業務とITの橋渡し役として、地道な姿勢と関係づくりが重要
一方で、コンサルタントとして活動するポイントとして、惠氏は「立場の難しさ」を挙げる。コンサルタントになることで警戒されてしまい、エンジニアとして開発側にいた際は得られていた情報が得にくくなった。特に新しく着任した代表によるトップダウンでのプロジェクトでは、そこに紐付いたコンサルタントとして反発されるなど、社内的な軋轢にも苦しんだという。
「情報を得るための関係構築をしっかり図る必要があることを実感した。そのためには、言葉遣いについても専門用語を使わないように留意するなど、細やかな配慮が求められた。意見や見方が異なる中でさまざまな方面から情報を得つつ、本当のところを見極めることも難しかった」と惠氏は振り返る。
多くの苦労がありつつも、惠氏が「やりがいある仕事」と言い切るのは、経営課題だけでなく現場の課題解決にも貢献でき、大きな充足感が得られるからだという。
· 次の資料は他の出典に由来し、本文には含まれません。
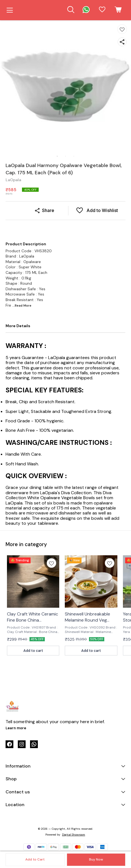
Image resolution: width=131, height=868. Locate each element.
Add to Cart (35, 859)
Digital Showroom (74, 834)
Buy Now (96, 859)
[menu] (10, 10)
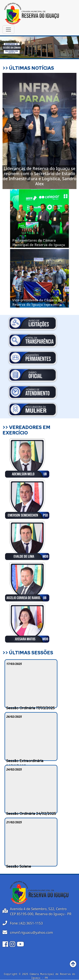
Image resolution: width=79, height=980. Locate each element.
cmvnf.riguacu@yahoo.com (32, 932)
その1つとして惠氏は、キャッシュレスのシステムインフラの再建を担った事例を紹介した。当初は監視・運用業務だけを依頼され、改善活動をしなくてよいという前提で参画したが、ビジネスの伸長にも関わらず会社と組織の対応が追いついていない状況で、問題が顕在化していた。そこで、監視の外注化という改善提案を行い、クレームの多かった監視レベルの向上、担当者の業務負荷の軽減などを実現。サービス品質の向上に加えて、労働環境の改善による離職率低下にもつながり、経営だけでなく現場の課題解決を実現できた達成感があったという。
こうした惠氏の経験を踏まえ、倉田氏は「エンジニアからITコンサルタントになるために必要なこと」として、次の3つをあげた。
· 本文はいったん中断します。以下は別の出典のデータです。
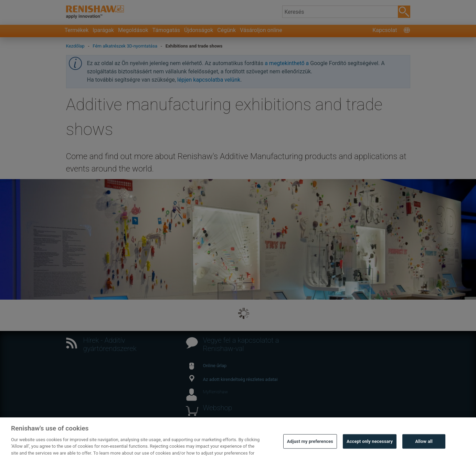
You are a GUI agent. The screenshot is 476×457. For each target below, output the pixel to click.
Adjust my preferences (310, 446)
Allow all (424, 446)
- 情報のインプットが大事、信頼関係の構築がベースに
- 複雑な問題を整理するには、目が行き届かない領域にも目を向けて対応していく
- 地味で泥臭いことでも、地道にコツコツ最後までやること
そして、「派手な提案をするという仕事ではなく、どうすれば解決できるのかの小さな要素を地道に見つけて整理していくことが大切。コンサルタントだからというだけでなく、これらの基本的な姿勢をもって取り組んでいくことが重要」と評した。
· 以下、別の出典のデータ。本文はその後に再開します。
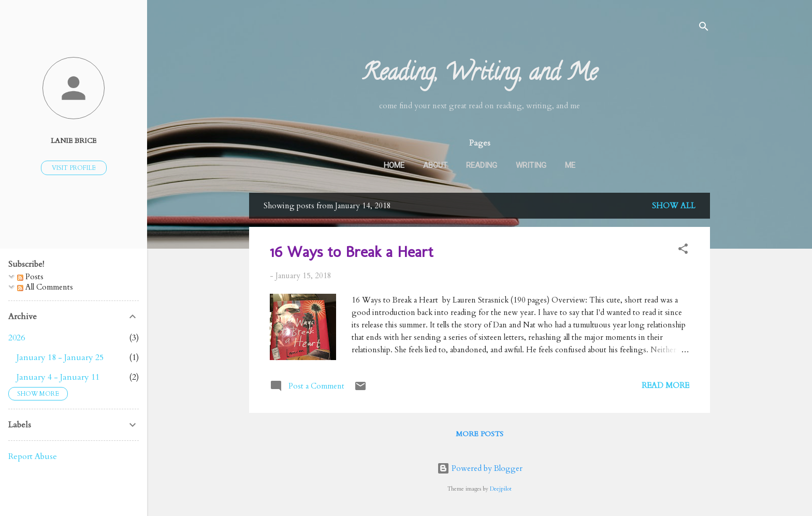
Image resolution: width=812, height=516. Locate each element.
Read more (665, 385)
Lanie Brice (74, 141)
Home (394, 165)
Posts (30, 277)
そして、最後に惠氏は、「いきなりITコンサルタントになって大きなプロジェクトを任されているわけではない。エンジニアのときから小さな問題を解決し、コツコツと積み重ねていくことで、大きな成果を得られるようになってきた」と語り、「これからITコンサルタントを目指す方は、ぜひ小さな課題解決からチャレンジしてみてほしい」とメッセージを送った。